El niño se murió por tomar un medicamento que no debió tomar, pero ¿quién pone en la mesa de una familia desesperada el veneno de la desesperación? ¿Quién convierte a una madre en contrabandista, en farmacéutica improvisada que reza por que esa caja de píldoras con letras extranjeras, comprada a Dios sabe quién en un rincón oscuro, no sea el final de la historia?
El comunicado del ministerio, ese texto aséptico y lleno de palabras técnicas que suenan a cohete espacial –“intoxicación exógena”, “fármaco no certificado”– es la coartada perfecta. Es echarle la culpa al muerto y a su familia por tener la osadía de querer vivir.
El niño llegó con convulsiones por un Paracetamol caducado. Paracetamol. La cosa más básica del mundo, el polvo blanco que en cualquier sitio civilizado se regala con las piruletas. Aquí es un tesoro que viene de lejos, de un mercado negrísimo, a veces de Haití, en maletas que traen más esperanza que garantías. El gobierno no produce, no importa, no distribuye, pero luego te exige el certificado de calidad de tu agonía.

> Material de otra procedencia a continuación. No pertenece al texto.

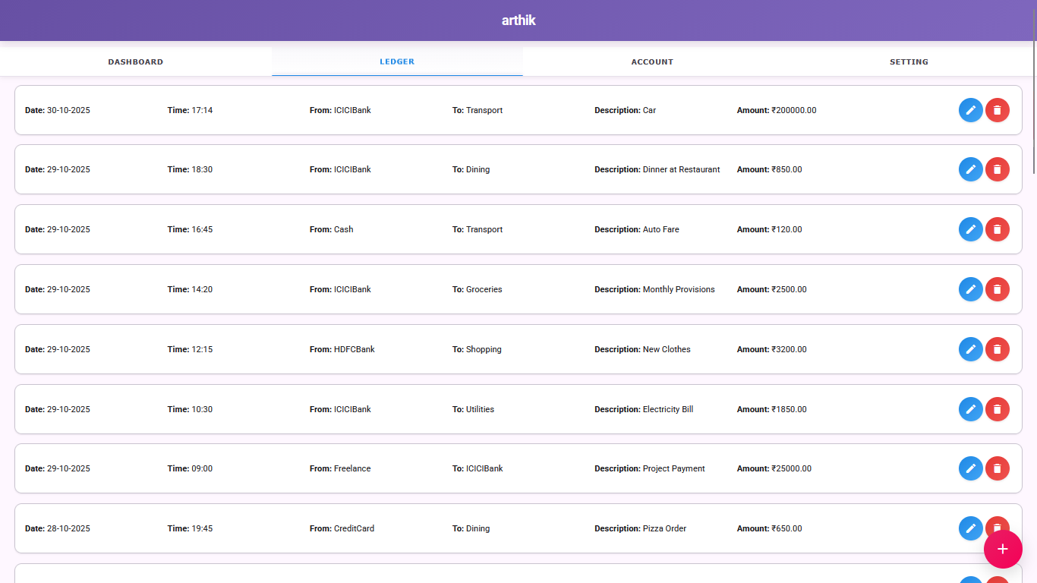This screenshot has height=583, width=1037.
Task: Delete the Dinner at Restaurant entry
Action: pos(997,169)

Ellos, los de la butaca, han construido este sistema perverso donde la medicina es un lujo y la salud una ruleta rusa. Han obligado a la gente a confiar más en un tipo que llega con una mochila llena de frascos sin etiqueta que en el hospital que está vacío. El policlínico al que llevaron al niño es solo el final del camino, el sitio donde los médicos, héroes de derrota, intentan salvar con manos atadas lo que el poder pudrió desde arriba. Asistieron al niño, dice la nota. Claro que lo asistieron. Lo asistieron para morir, porque lo que venía de casa ya estaba envenenado por la necesidad.

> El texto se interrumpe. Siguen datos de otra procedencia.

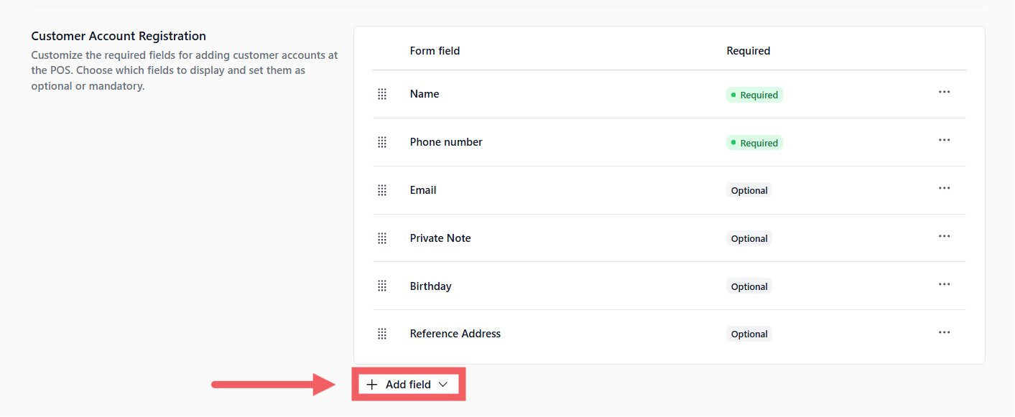This screenshot has width=1015, height=417.
Task: Click the Optional badge for Birthday
Action: click(x=749, y=286)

Mientras escriben notas informativas con emojis de alarma –🚨, qué grotesco– y hablan de “fortalecer la educación sanitaria”, otra madre en otro pueblo está mirando esa misma caja de pastillas que compró con el dinero de la comida. La mira con miedo, con esa duda que te parte el alma: ¿esto salvará a mi hijo o lo matará? Esa es la “educación sanitaria” que han logrado: el terror de elegir entre la enfermedad segura y la cura probablemente mortal. El gobierno ha convertido el acto de cuidar de los tuyos en un delito de imprudencia.
Así que no, no fue un fármaco no certificado. Fue la certificación de que aquí no hay nada que funcione. Fue el sello de garantía de un sistema que te abandona y luego, cuando te buscas la vida y sale mal, te señala con el dedo y te da el pésame. Ofrecen condolencias. Dan pena. La única intoxicación exógena es la de su burocracia, la de su incompetencia, que todo lo envuelve y todo lo contamina, hasta la garganta de un niño de cinco años.